_Required work_
Switch "Singapore" to "Malaysia" in the records, starting at the line containing "Given: Click the 50/63 closing current cell" and ending at the end of the records. Give back only those lines, with everything else unchanged.

_Dataset extract_
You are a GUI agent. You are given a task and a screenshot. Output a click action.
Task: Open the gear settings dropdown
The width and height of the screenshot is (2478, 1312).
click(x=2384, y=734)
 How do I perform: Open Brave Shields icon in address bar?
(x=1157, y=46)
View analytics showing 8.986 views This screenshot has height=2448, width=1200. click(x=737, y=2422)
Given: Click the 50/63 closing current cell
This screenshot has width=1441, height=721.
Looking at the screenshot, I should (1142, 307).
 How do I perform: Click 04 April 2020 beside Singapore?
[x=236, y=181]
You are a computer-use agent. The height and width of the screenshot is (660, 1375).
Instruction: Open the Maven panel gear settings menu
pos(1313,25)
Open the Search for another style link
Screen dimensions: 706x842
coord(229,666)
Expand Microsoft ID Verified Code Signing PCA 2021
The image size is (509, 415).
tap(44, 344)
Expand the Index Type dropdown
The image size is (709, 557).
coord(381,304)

_Result_
Given: Click the 50/63 closing current cell
This screenshot has width=1441, height=721.
Looking at the screenshot, I should (1142, 307).
 How do I perform: Click 04 April 2020 beside Malaysia?
[x=236, y=181]
You are a computer-use agent. The height and width of the screenshot is (660, 1375).
Instruction: Open the Maven panel gear settings menu
pos(1313,25)
Open the Search for another style link
Screen dimensions: 706x842
coord(229,666)
Expand Microsoft ID Verified Code Signing PCA 2021
The image size is (509, 415).
tap(44, 344)
Expand the Index Type dropdown
The image size is (709, 557).
coord(381,304)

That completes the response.